The stress between individuals and groups exhibits itself when individuals break the group’s rules. As Jeffrey Pfeffer writes in his article “Power, Capriciousness, and Consequences” (Harvard Business Review, April 2013 edition), people perceive rule breakers as powerful when they’re not caught. On the other hand, motivation declines, learning suffers and stress increases among the people who see rule breakers going unpunished, making rule breaking good for individuals and bad for groups.
Nevertheless, for centuries, as Pfeffer points out, “we observe that powerful people are able to ignore what’s expected and to do what they please.” Translating this to business, it’s not uncommon for business owners and leaders to establish rules for their organizations and not expect to follow them themselves. Moreover, employees don’t expect them to follow them.
Problematically though, failing to lead by example creates a culture more motivated by self-interest than by cooperation. Since employees cannot rely upon the cohesive elements of a business culture such as its rules, guidelines and norms, employees will turn inward and focus on their self-preservation, their self-interest.
Still, rule breaking creates power for the violators, a power potentially useful in pushing through company initiatives. Thus, as Pfeffer concludes, we have a paradox: enhancing leaders’ power at the expense of organizational cohesiveness.

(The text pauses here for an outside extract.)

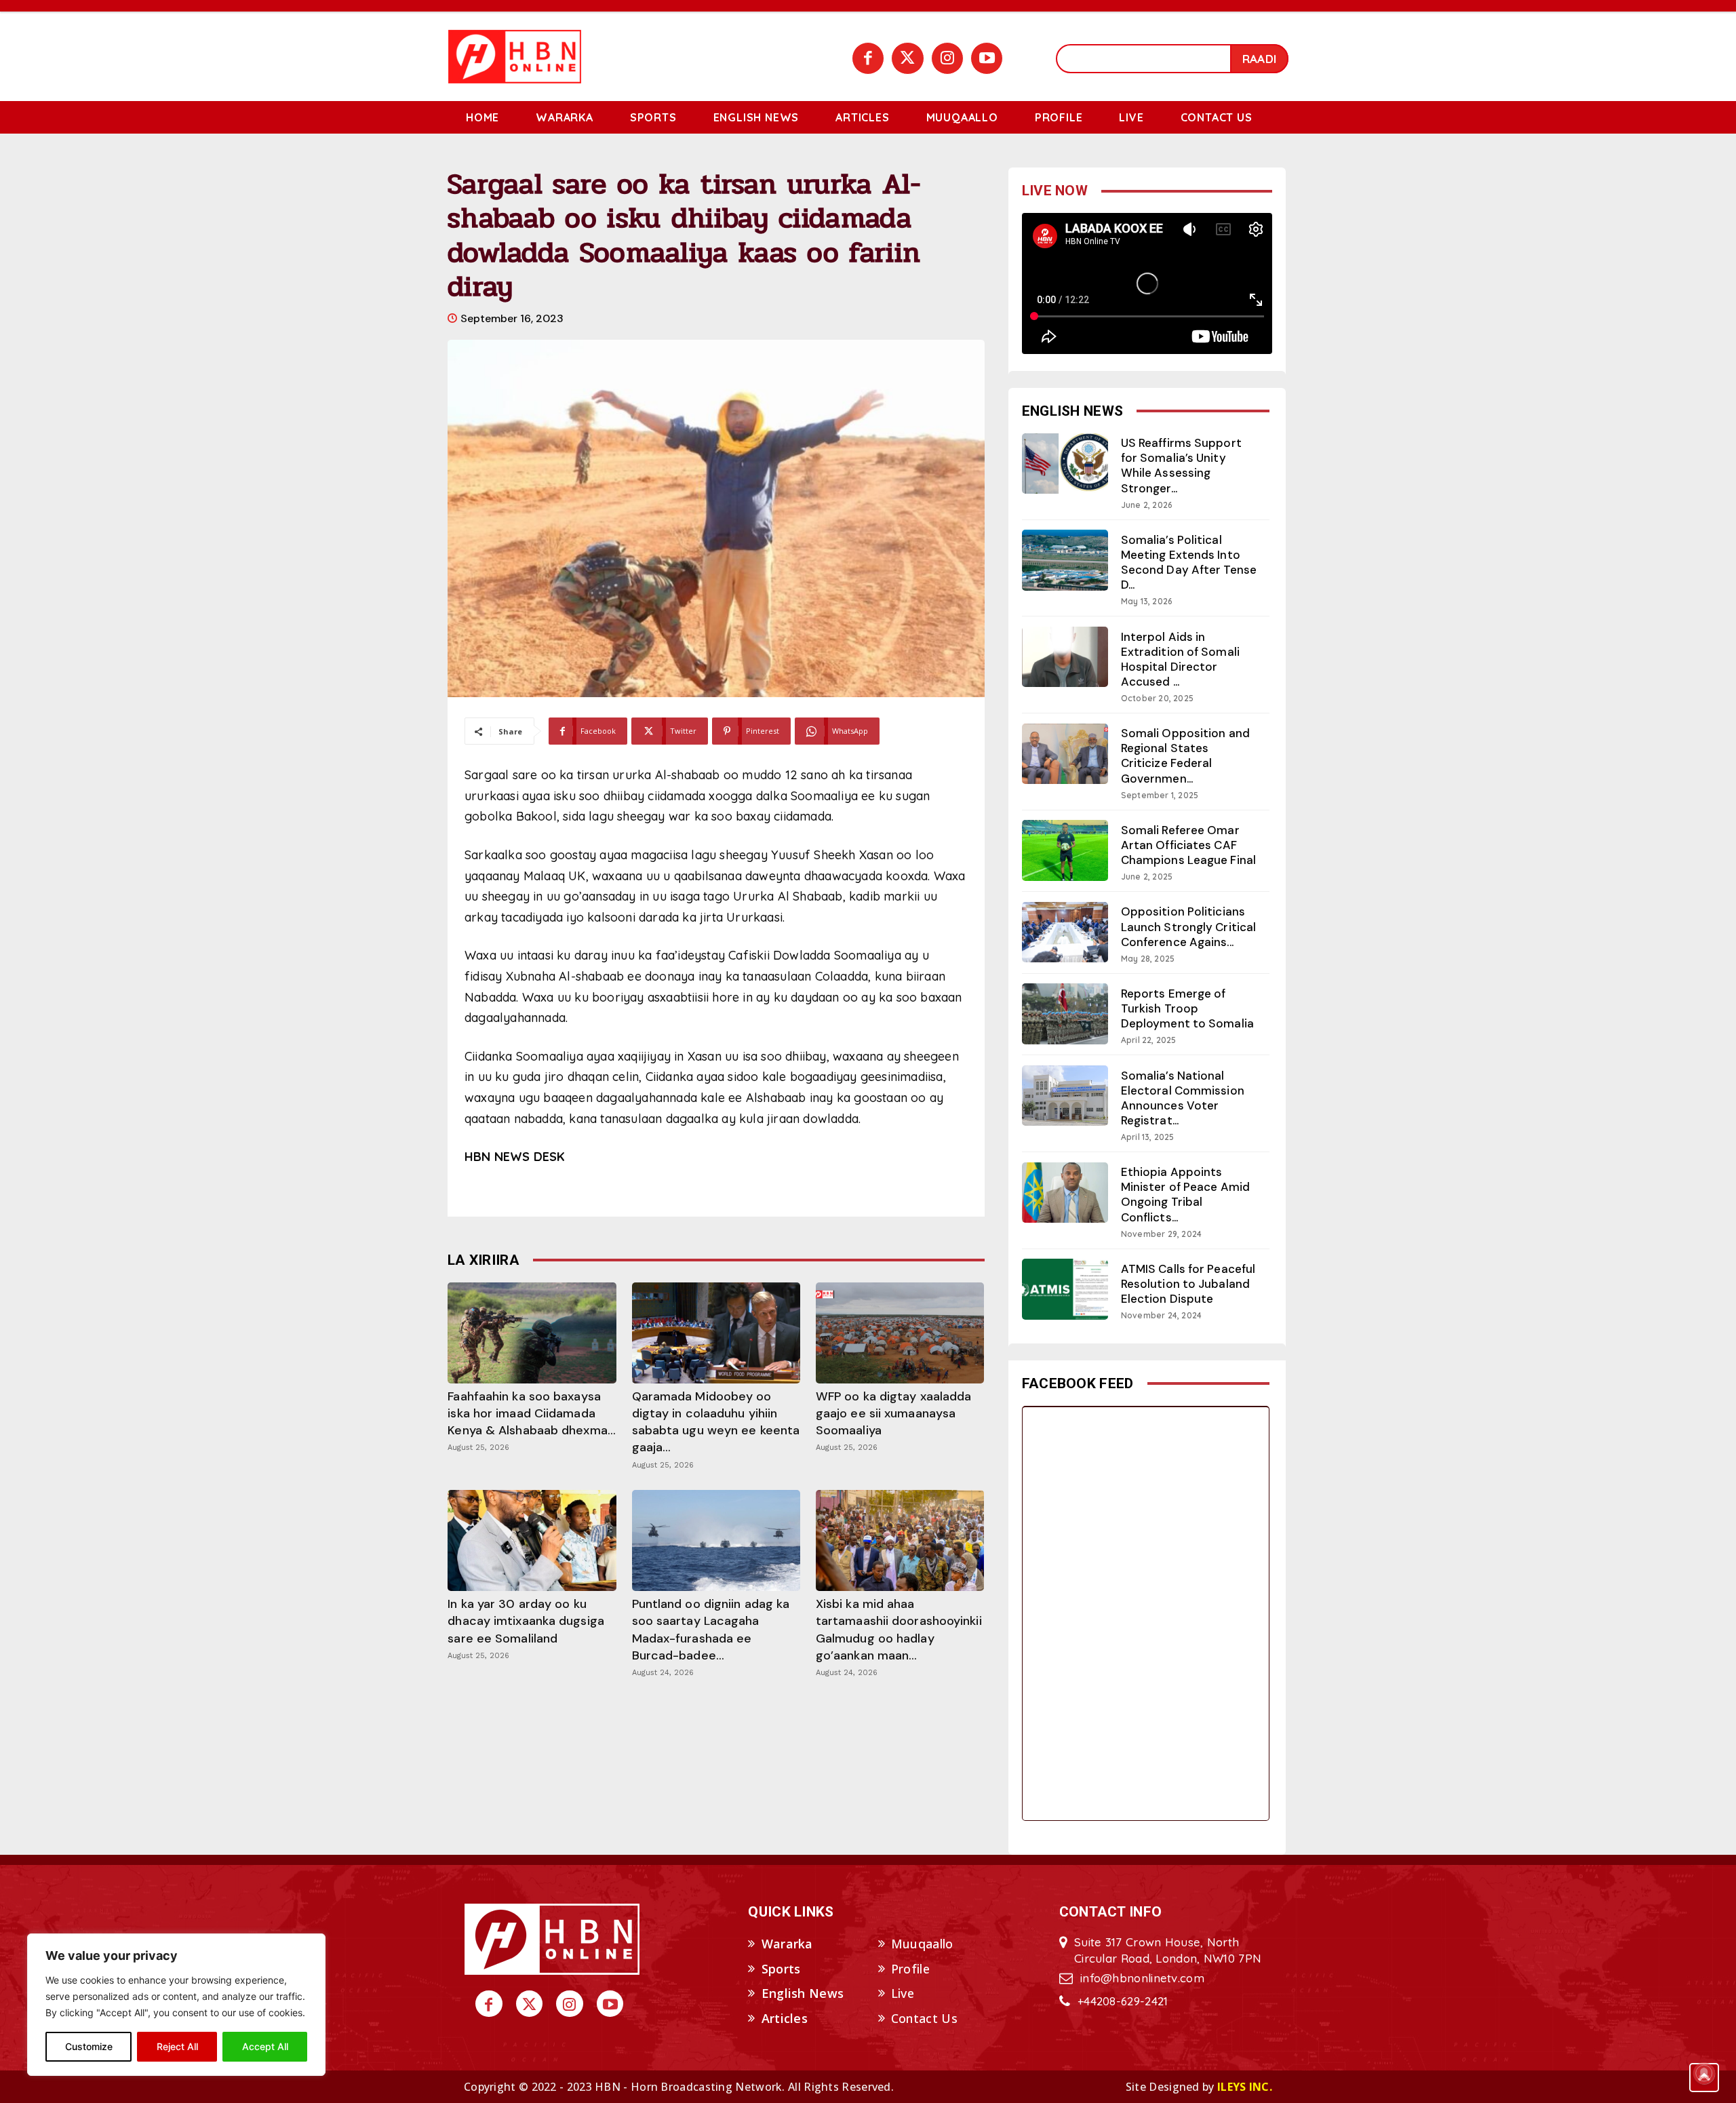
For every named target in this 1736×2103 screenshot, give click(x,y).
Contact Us (924, 2018)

It’s important though that we become aware of the subliminal influence rule breaking has on our perceptions of power. As we saw with psychopaths, rule breaking is a identifiable characteristic. Others might use rule breaking to influence our power assessments of them, creating a perception of power where little really exists. In this sense, rule breaking becomes a psychological weapon of leadership similar to the way confidence does.